By Wendy Elliott
An American company is hoping to secure an exclusive marine lease in Scott’s Bay.
President Ted Verrill said earlier this week Halcyon Tidal Power would like to construct a 1,100-megawatt tidal range lagoon facility. The $3 billion project would stretch from Cape Split across toward Baxter’s Harbour.
Halcyon has communicated with the Nova Scotia Department of Energy and Natural Resources regarding a marine lease for the project.
Dr. Ramez Atiya, who is chairman of the company, developed the technology in collaboration with Alstom Power, which is one of the world’s leading hydro turbine manufacturers.
Atiya’s research into large diameter piling methods for tidal range power plant construction led to the development of the “Halcyon Enclosure.” He also created a design that moves turbines both on the ebb and flood tides.
“It’s a far better mouse trap,” Verrill said. The firm hopes to build the tidal power energy industry on five continents with the goal of producing 10 per cent of the world’s power.
“We think we can have impact globally,” he said.
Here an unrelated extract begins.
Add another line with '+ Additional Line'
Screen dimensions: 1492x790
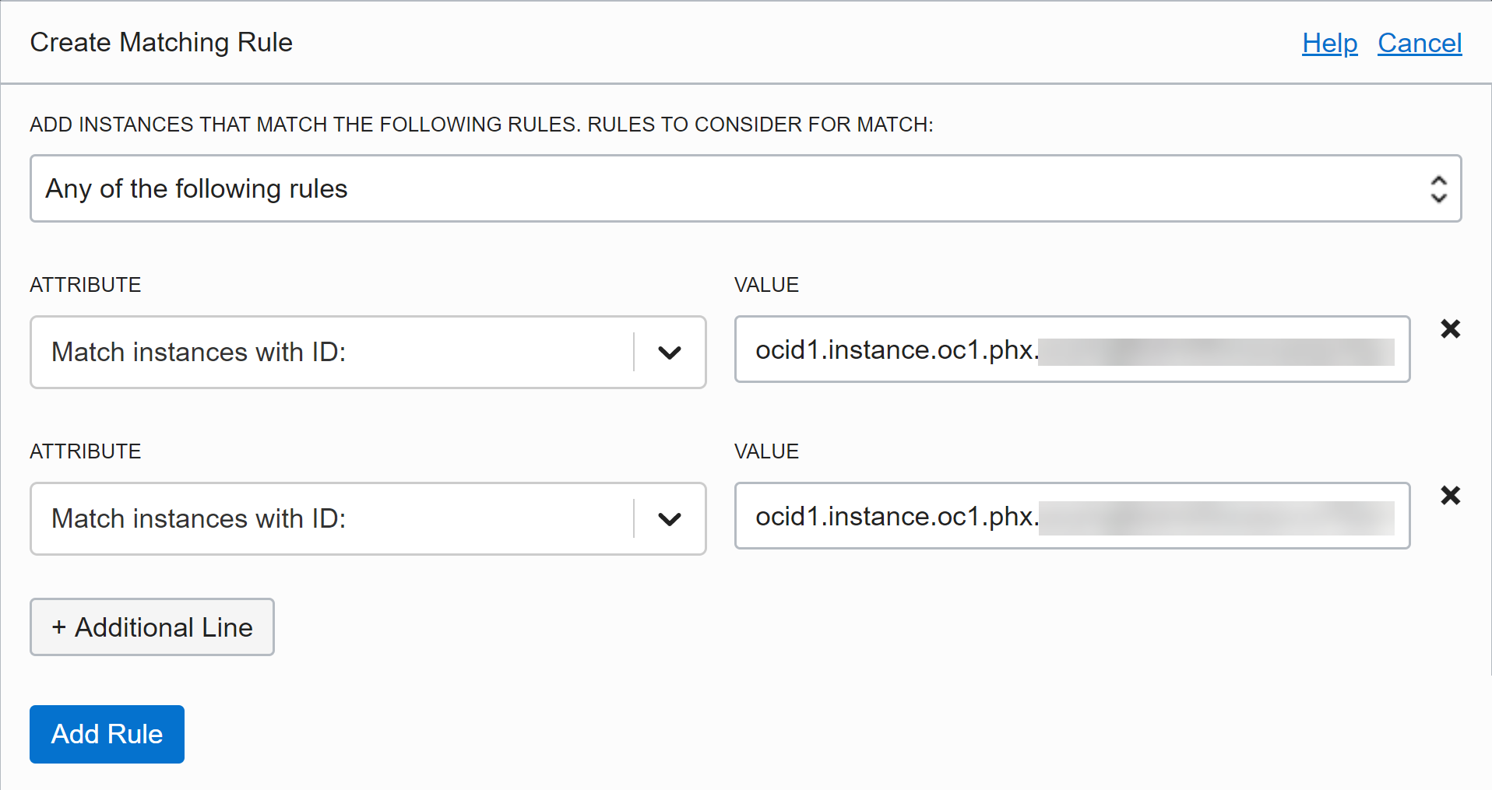click(x=152, y=627)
Nova Scotia could come to the forefront, Verrill added, but staff at “the department of energy are not tripping over themselves to assist us.”
According to a Jan. 7 letter from the department to Halcyon, consultation with Consultation with the Assembly of Nova Scotia Mi’kmaq Chiefs would have to precede an application.
He went on to point out the environmental protections with the Halcyon design are good for marine life based on U.S. Department of Energy research on the West Coast.
Boats would be able to access a lock to enter and exit the bay.
Verrill said the time line for such a barrage is a long one and Halcyon intends to proceed on a project in Maine first.
“We would be looking to begin construction in 2017 with about a two-year window. That would give us a start up in 2019-2020.”
Verrill said almost all of the construction work on a Scott’s Bay wall barrage – a dam-like structure that allows water to flow both ways - would take place on the water using pre-fab concrete.
“There will be very little interaction with the Scott’s Bay land mass,” he said. “It will go in piece by piece and can be removed.”
Recently the Nova Scotia Utility and Review Board approved the establishment of three new tidal energy feed-in tariffs. In light of that announcement, Verrill says the economics of a “Halcyon Solution” facility in an area with such high tides, are very compelling.
He said the power generated from a Scott’s Bay project would be three times cheaper than that from the Maritime Link in Labrador.
Meanwhile, several tidal power developers are looking at the Bay of Fundy again. The province is looking for developers to bid on the berth near the previous Parrsboro test site. It is accepting proposals until Dec. 16.
Last winter Alstom, which is a France-based conglomerate, said it planned to place a turbine in the Bay of Fundy in about two years.
A London-based, ocean-turbine maker called Atlantis Resources Corp. and Minas Basin Pulp and Power are also hoping to work together, but told the CBC recently they will not have seaworthy designs before 2015.
Nova Scotia has enacted one of the most aggressive Renewable Portfolio Standards in North America with a requirement for 40 per cent renewable energy generation by 2020.
The estimated energy potential of the Fundy region is upwards of 60,000 megawatts of energy, of which up to 2,500 megawatts could safely be extracted.